Item 17.  Undertakings.
 
The undersigned registrant hereby undertakes to provide to the underwriter at the closing specified in the underwriting agreement certificates in such denominations and registered in such names as required by the underwriter to permit prompt delivery to each purchaser.
 
Insofar as indemnification for liabilities arising under the Securities Act of 1933 may be permitted to directors, officers and controlling persons of the registrant pursuant to the foregoing provisions, or otherwise, the registrant has been advised that in the opinion of the Securities and Exchange Commission such indemnification is against public policy as expressed in the Securities Act and is, therefore, unenforceable.
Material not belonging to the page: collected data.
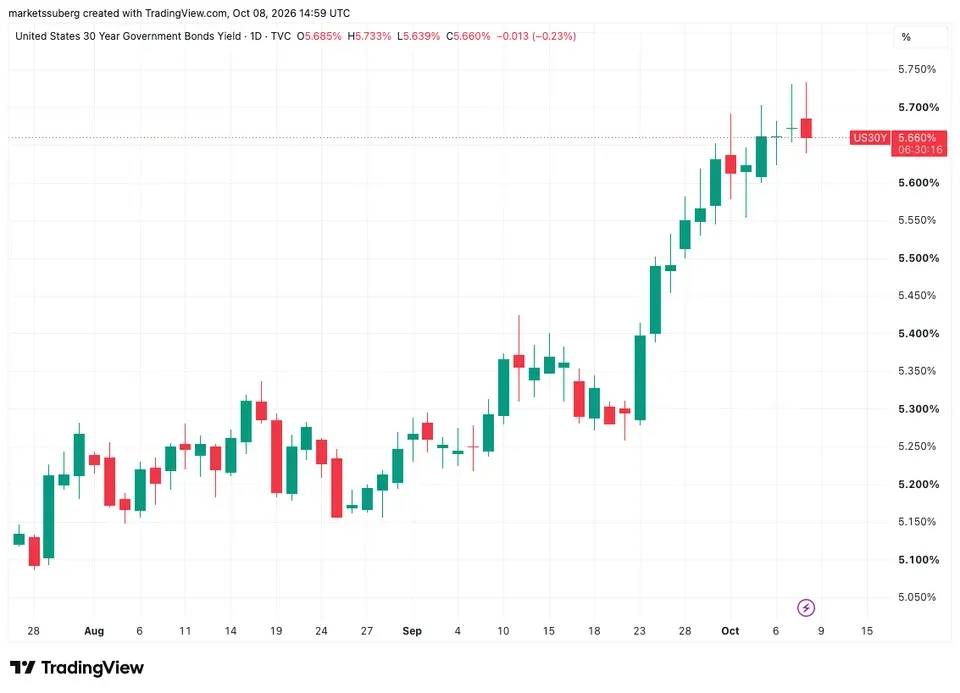Click the 5.400% level on price axis

(918, 334)
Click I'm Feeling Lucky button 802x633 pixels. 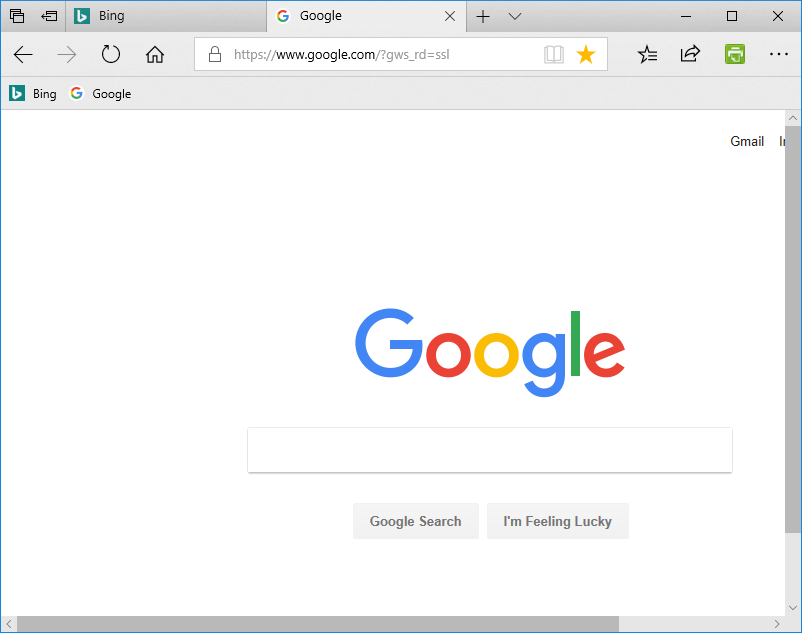[558, 521]
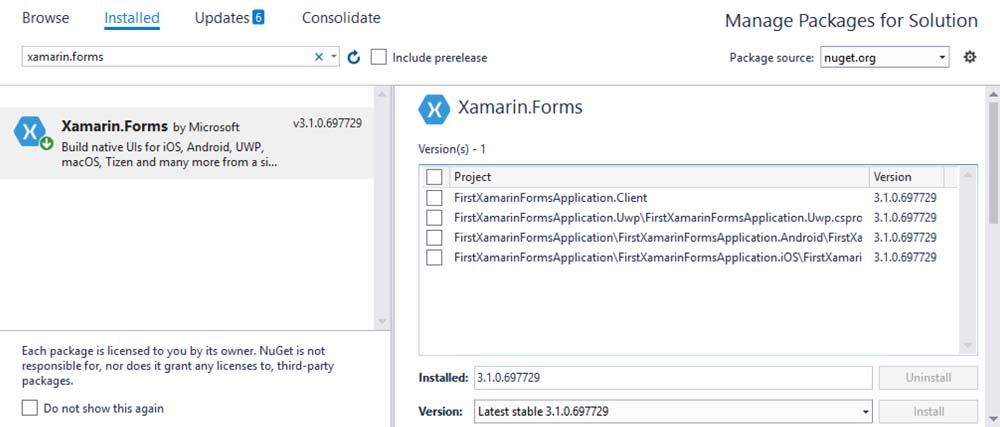Click the Uninstall button
This screenshot has height=427, width=1000.
coord(927,378)
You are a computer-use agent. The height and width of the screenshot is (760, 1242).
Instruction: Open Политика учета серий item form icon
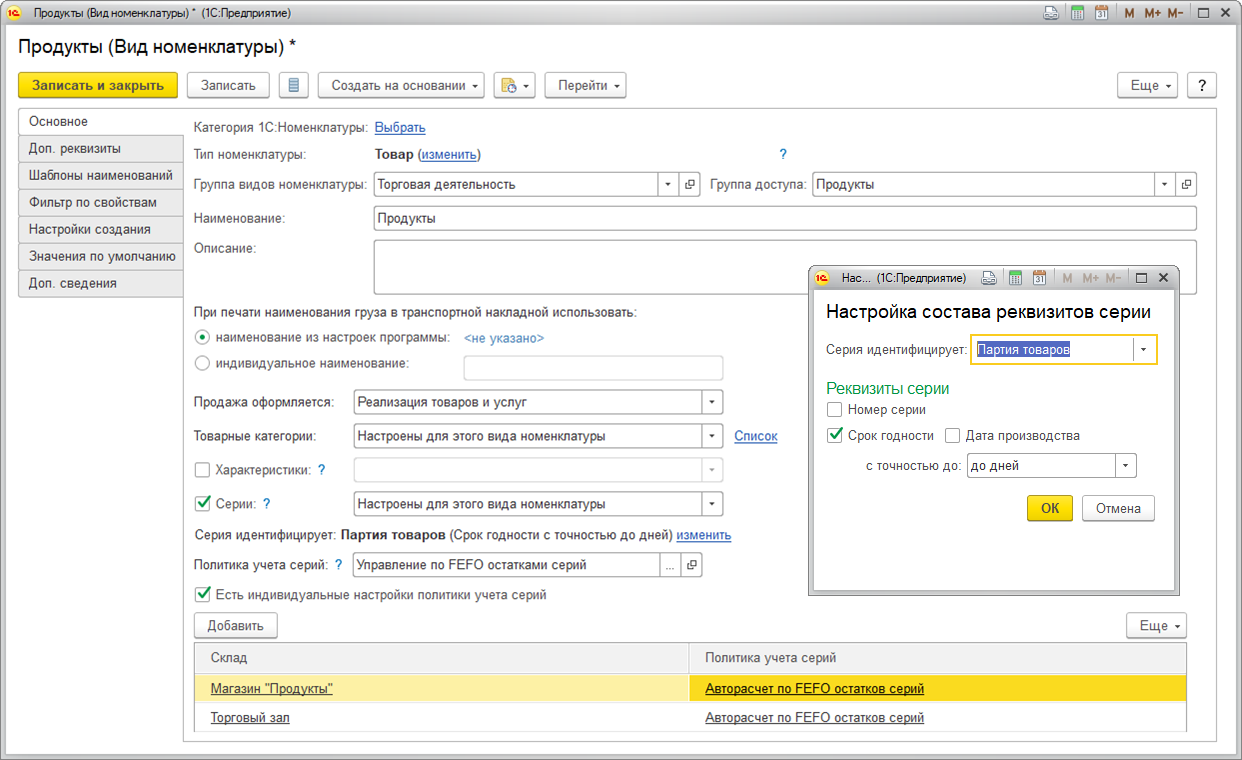tap(691, 565)
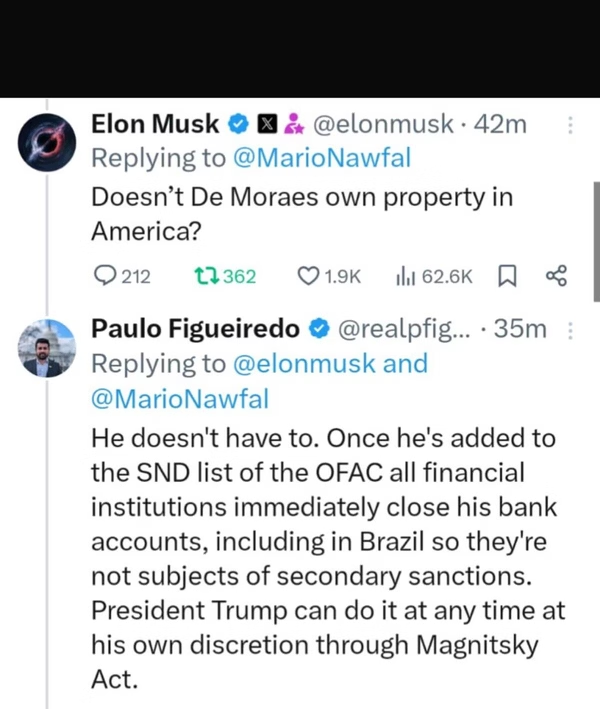Screen dimensions: 600x709
Task: Click the purple badge beside the X badge
Action: click(x=292, y=125)
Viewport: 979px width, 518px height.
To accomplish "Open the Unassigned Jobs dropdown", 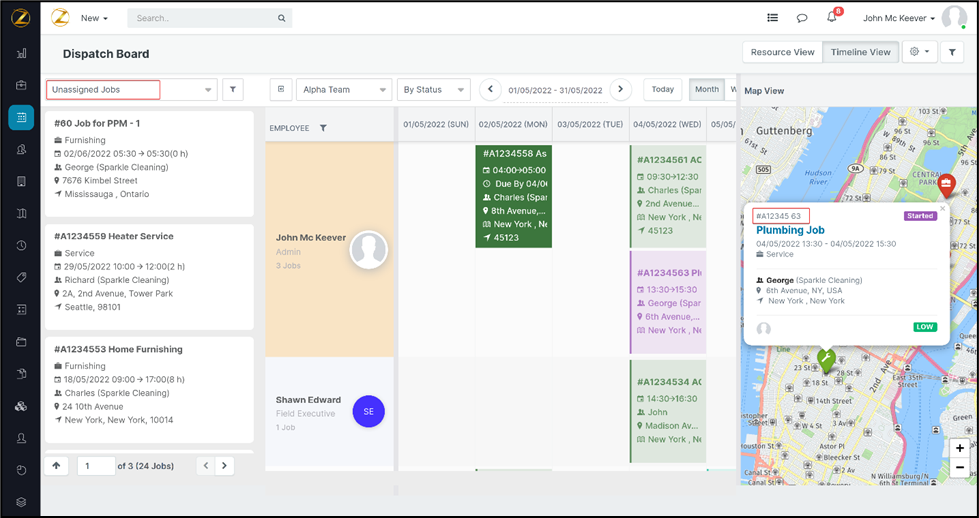I will point(131,90).
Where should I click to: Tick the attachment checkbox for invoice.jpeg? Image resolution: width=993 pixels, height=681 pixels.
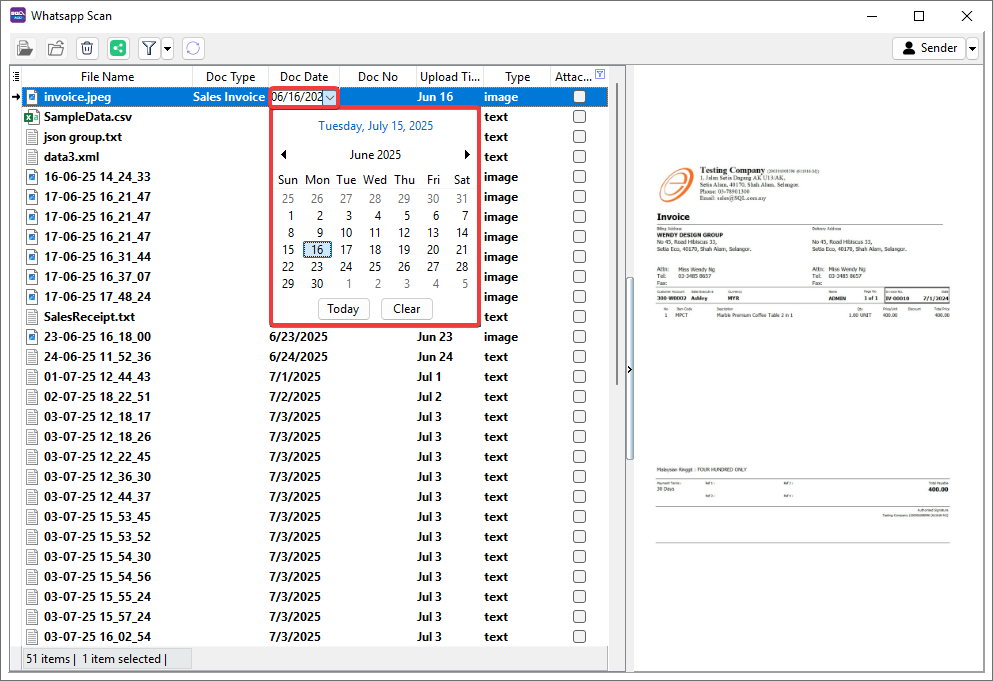point(579,97)
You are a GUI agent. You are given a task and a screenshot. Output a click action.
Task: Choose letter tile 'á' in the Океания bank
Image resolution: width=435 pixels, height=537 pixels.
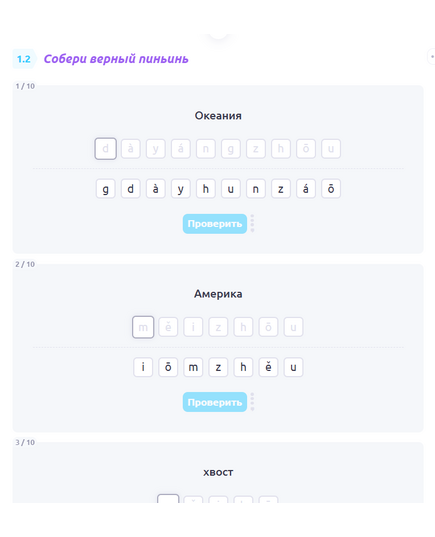pyautogui.click(x=306, y=189)
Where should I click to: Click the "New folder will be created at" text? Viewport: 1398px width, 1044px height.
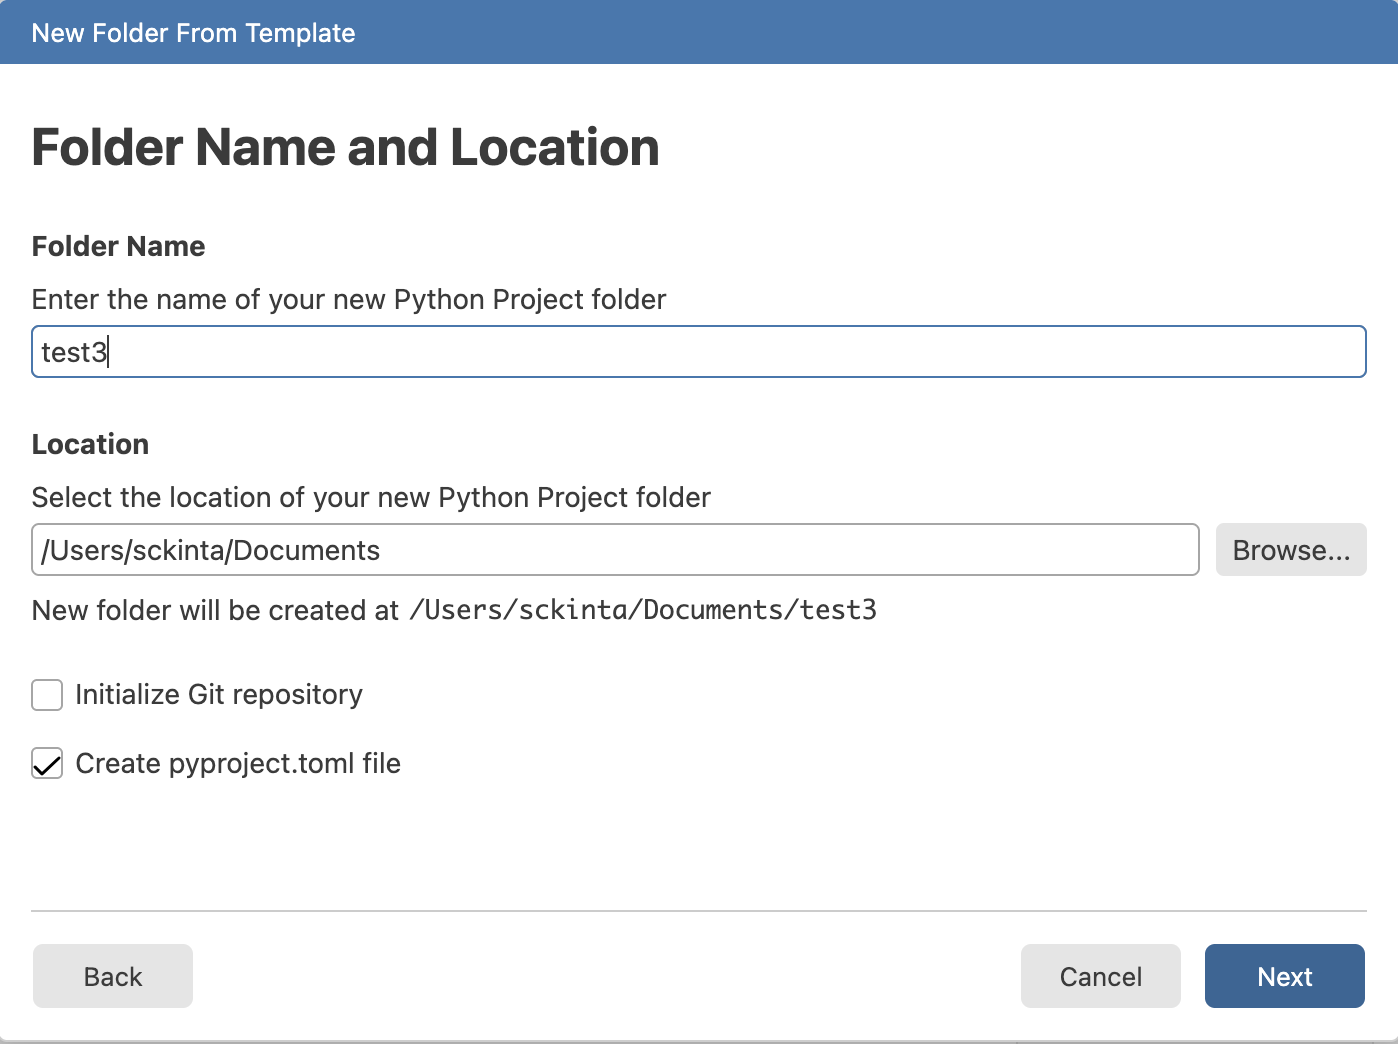215,611
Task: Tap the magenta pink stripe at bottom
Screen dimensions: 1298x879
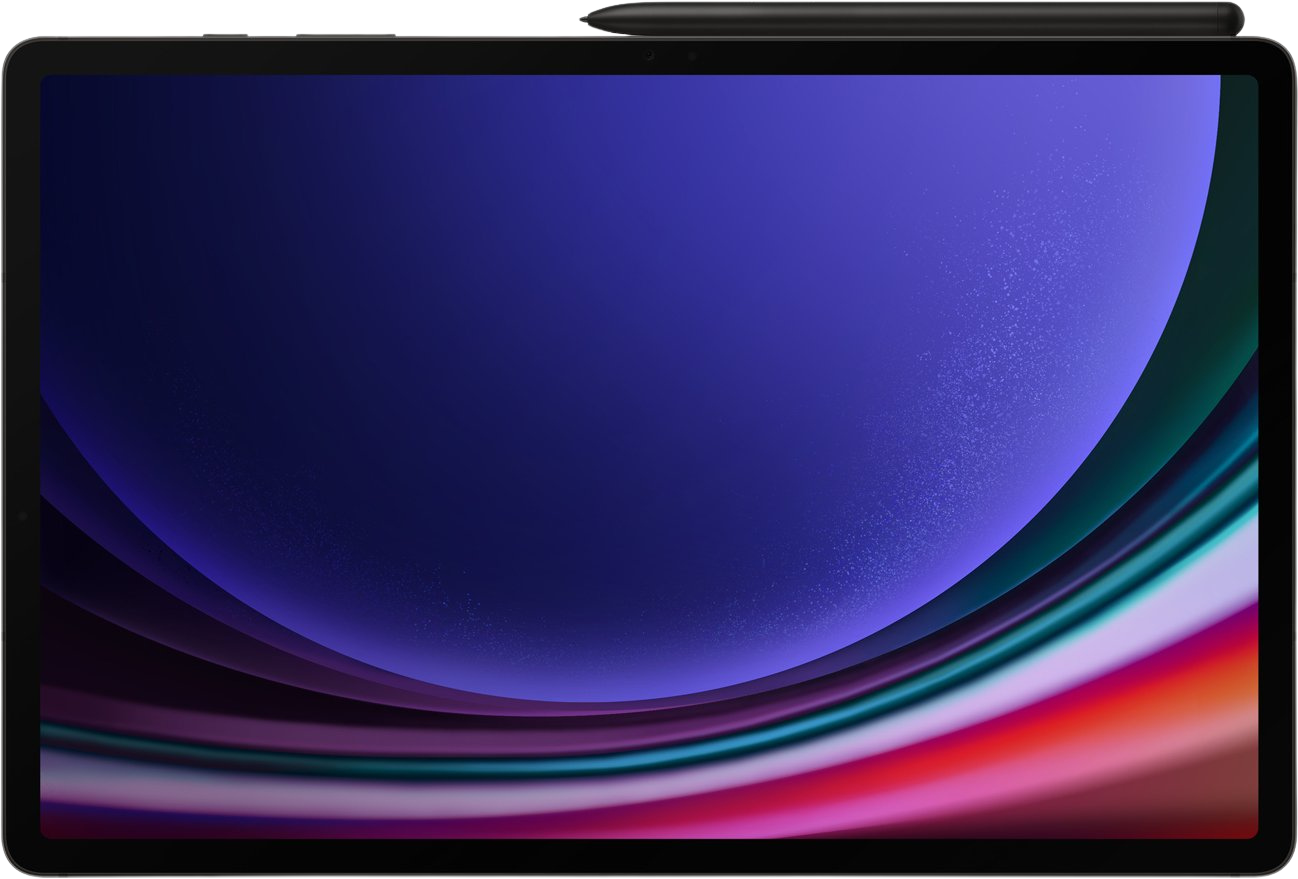Action: pyautogui.click(x=800, y=815)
In the event that a claim for indemnification against such liabilities (other than the payment by the registrant of expenses incurred or paid by a director, officer or controlling person of the registrant in the successful defense of any action, suit or proceeding) is asserted by such director, officer or controlling person in connection with the securities being registered hereunder, the registrant will, unless in the opinion of its counsel the matter has been settled by controlling precedent, submit to a court of appropriate jurisdiction the question whether such indemnification by it is against public policy as expressed in the Securities Act and will be governed by the final adjudication of such issue.
 
The undersigned registrant hereby undertakes that:
 
(1) For purposes of determining any liability under the Securities Act of 1933, the information omitted from the form of prospectus filed as part of this registration statement in reliance upon Rule 430A and contained in a form of prospectus filed by the registrant pursuant to Rule 424(b)(1) or (4) or 497(h)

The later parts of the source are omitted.